Gimli: Plus a complete loss of honour and reputation.

Pippin: And the possibility of contracting various-

Frodo: Don't even go there!

Sam: Mr Frodo! You're back!

Frodo: Huh? Have I been away?

Merry: You've been in a state of abject terror ever since you found out Gríma was with Lobelia.

Frodo: Gríma's in love with my cousin??

Sam: Nice going!

Frodo: Oh well, I guess they deserve each other. Did I miss anything?

Jerome: Only the sickest spam ever written.

Aragorn: No, there's a little more to come. Frodo can still read some.

Frodo: Oh joy...

--Also, the first 100 people to order will recieve free listing of other types of paid programs you can earn money participating in. TO FIND THE COMPANY NEAR YOU ORDER NOW!

Boromir: Why? I don't think they have any companies in outer space.


Frodo: Remind me; what are we paying for?

(There is an awkward silence)

Legolas: You're happier not knowing.

Frodo: Ah. Right.


Tory Kenan
945 Chestnut St., Suite 196
Orangeburg, SC 29115

Aragorn: Wait, wait, I thought they were supposed to be paying us.

Jerome: How many times? Spammers lie, cheat and trick.

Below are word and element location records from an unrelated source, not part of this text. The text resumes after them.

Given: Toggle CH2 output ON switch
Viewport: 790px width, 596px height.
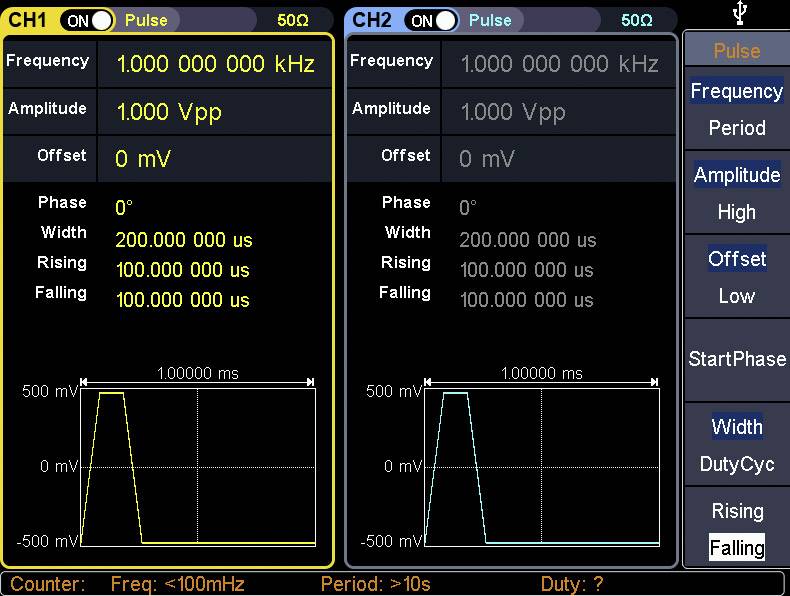Looking at the screenshot, I should point(432,20).
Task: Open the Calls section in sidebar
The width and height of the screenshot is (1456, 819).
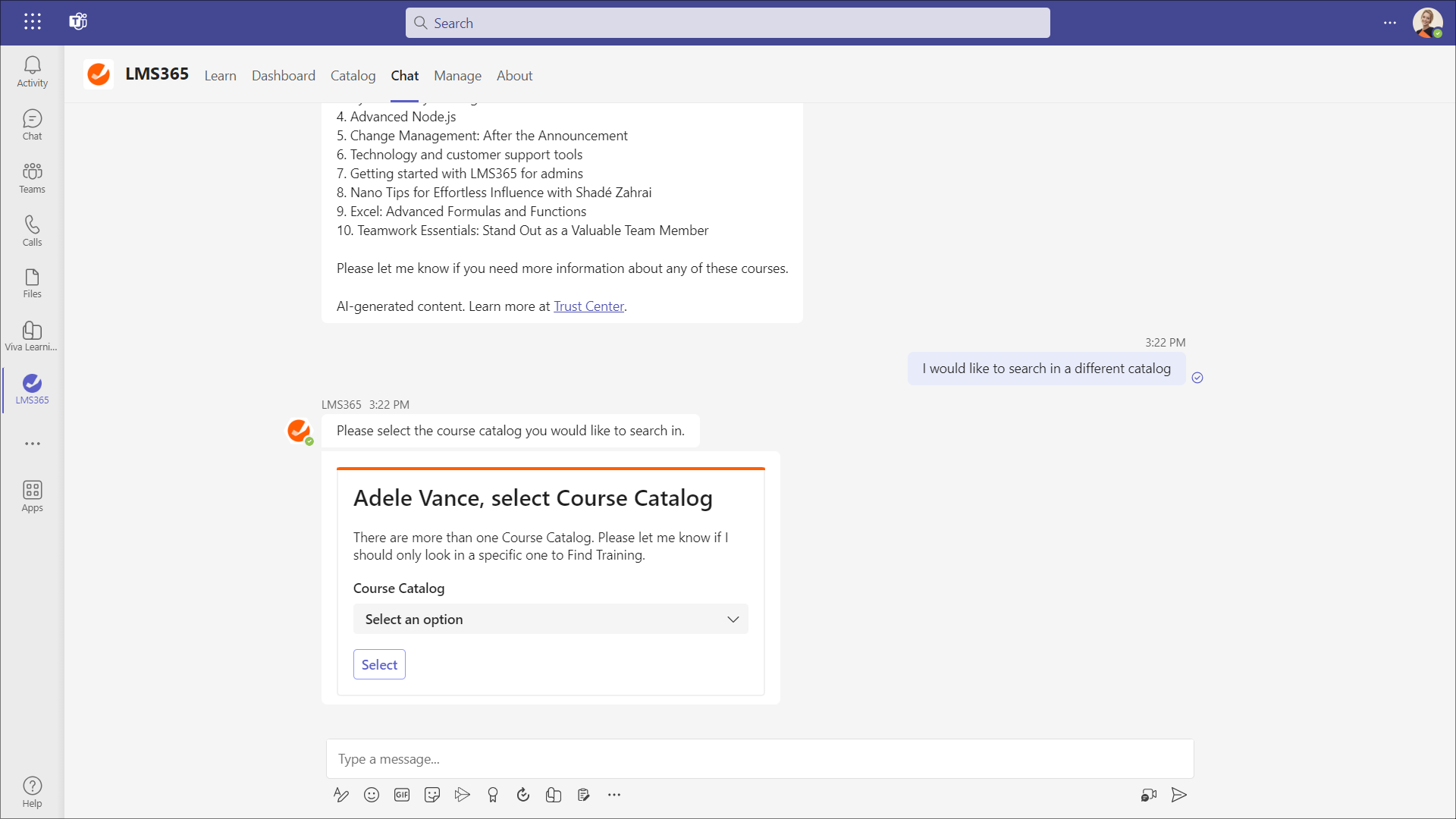Action: 32,231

What more did you expect?

--Make Checks or Money orders Payable to : Tory Kenan

Jerome: A.k.a. the biggest sicko this side of the galaxy.

Pippin: What's a galaxy?

Sam:'s a kind of sweet, isn't it?

Jerome: Encyclopedia there. Look up galaxy. I don't think I could explain it to you.

Sam: (shrugs) As you wish.

Arwen: Is it over?

Jerome: Looks that way.

All: (huge sigh of relief)

(Gríma appears on the screen)

Gríma: Well? What do you think?

Jerome: It was sick, twisted and utterly puerile.

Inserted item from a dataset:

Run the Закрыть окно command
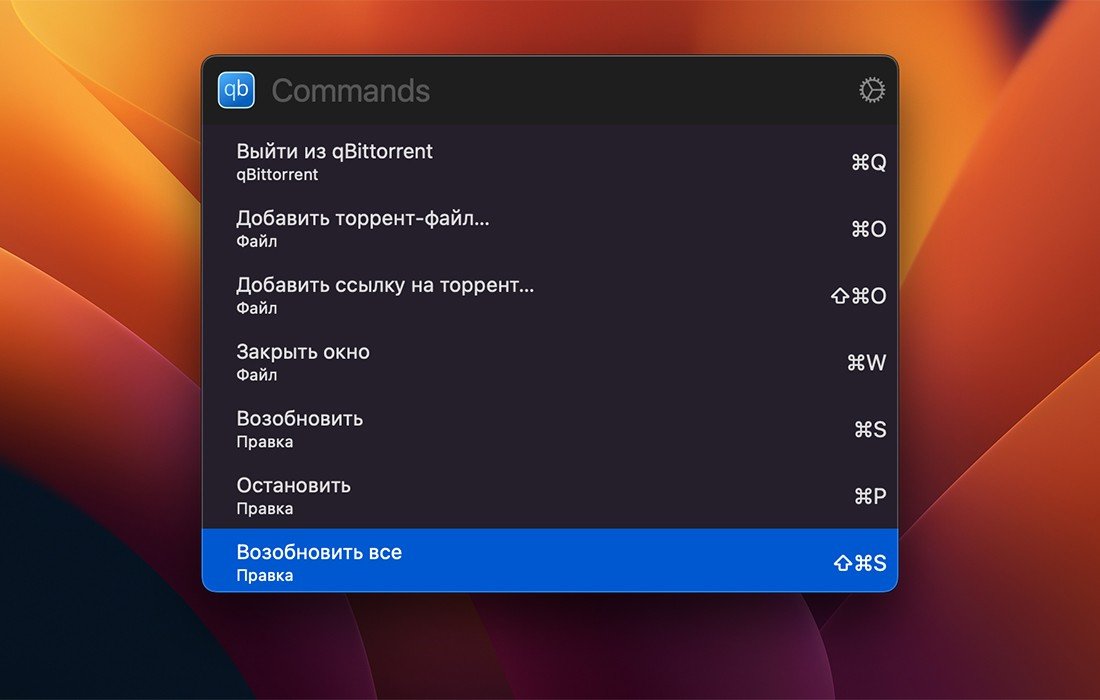This screenshot has width=1100, height=700. tap(549, 362)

Gríma: I'll tell Lobelia that. She'll be so pleased.

Jerome: Just...promise the next one won't be like that.

Gríma: I'm not guaranteeing anything. (They all exchange panicked looks) Okay, okay, it won't be this bad, if only because I don't think I can find another spam that's this bad. But it will still be extremely unpleasant!

(He vanishes)

Sam: (to Frodo) I can't believe you're well!

Merry: The spam worked. Kill or cure, I guess.

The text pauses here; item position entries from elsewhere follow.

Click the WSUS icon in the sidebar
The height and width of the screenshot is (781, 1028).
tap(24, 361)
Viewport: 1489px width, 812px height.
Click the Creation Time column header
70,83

Legolas: And I think Pippin's faking of interest and belief helped.

Pippin: Huh? Oh. Yes. Absolutely (he glances around) Excuse me...I feel the sudden need to go and have a cold shower. (He beats a hasty retreat)

Frodo: What was all that about?

Jerome: As Legolas said, you're much happier not knowing.

Sam: He's right, Mr Frodo. Just relax until tomorrow.

Frodo: (sighs) Alright, you win. I do feel kind of tired. (He and Sam leave)

Jerome: I can't believe we just read that!

Legolas: Believe it, Jerome. Believe it.

Gimli: Still, at least we know the next one won't be this bad.

Jerome: Do we? You mean you actually trust Gríma to keep a promise?

(They look at each other in abject terror)

Arwen: We'll...have to wait and see.